## MATERIAL FOR THIS TASK
---+---

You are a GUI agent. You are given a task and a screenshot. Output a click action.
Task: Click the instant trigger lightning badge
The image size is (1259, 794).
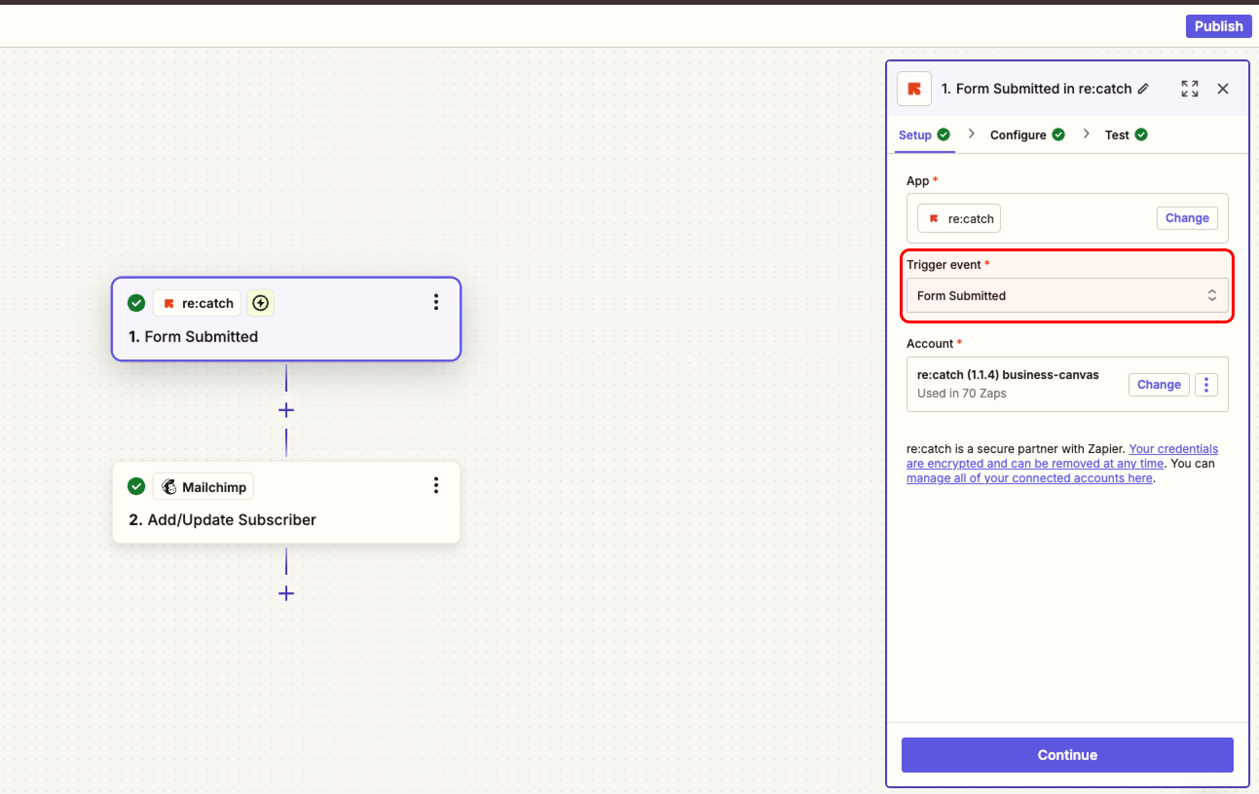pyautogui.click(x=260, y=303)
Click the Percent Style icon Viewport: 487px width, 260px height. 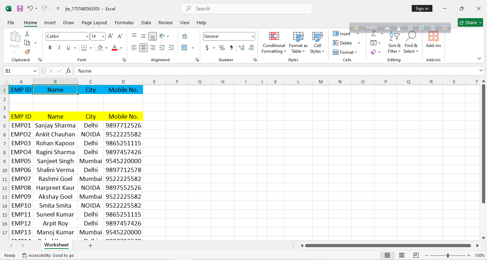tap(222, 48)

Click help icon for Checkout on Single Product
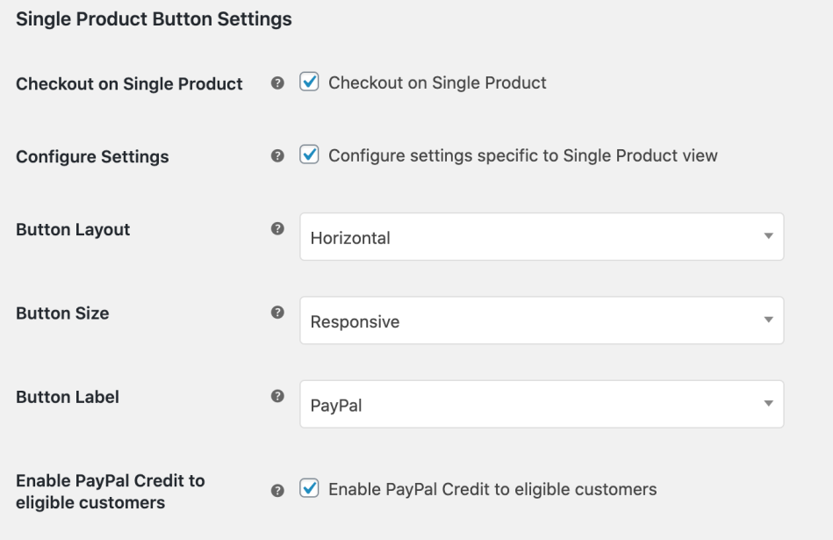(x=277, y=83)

---+---

## WORK REQUIRED
Please rename "lightning badge" as "bolt icon" in the listing from its first line through the line with "pyautogui.click(x=260, y=303)", changing nothing else. Reproduce only those lines and leave out the pictures.

## EXERCISE OUTPUT
You are a GUI agent. You are given a task and a screenshot. Output a click action.
Task: Click the instant trigger bolt icon
The image size is (1259, 794).
pyautogui.click(x=260, y=303)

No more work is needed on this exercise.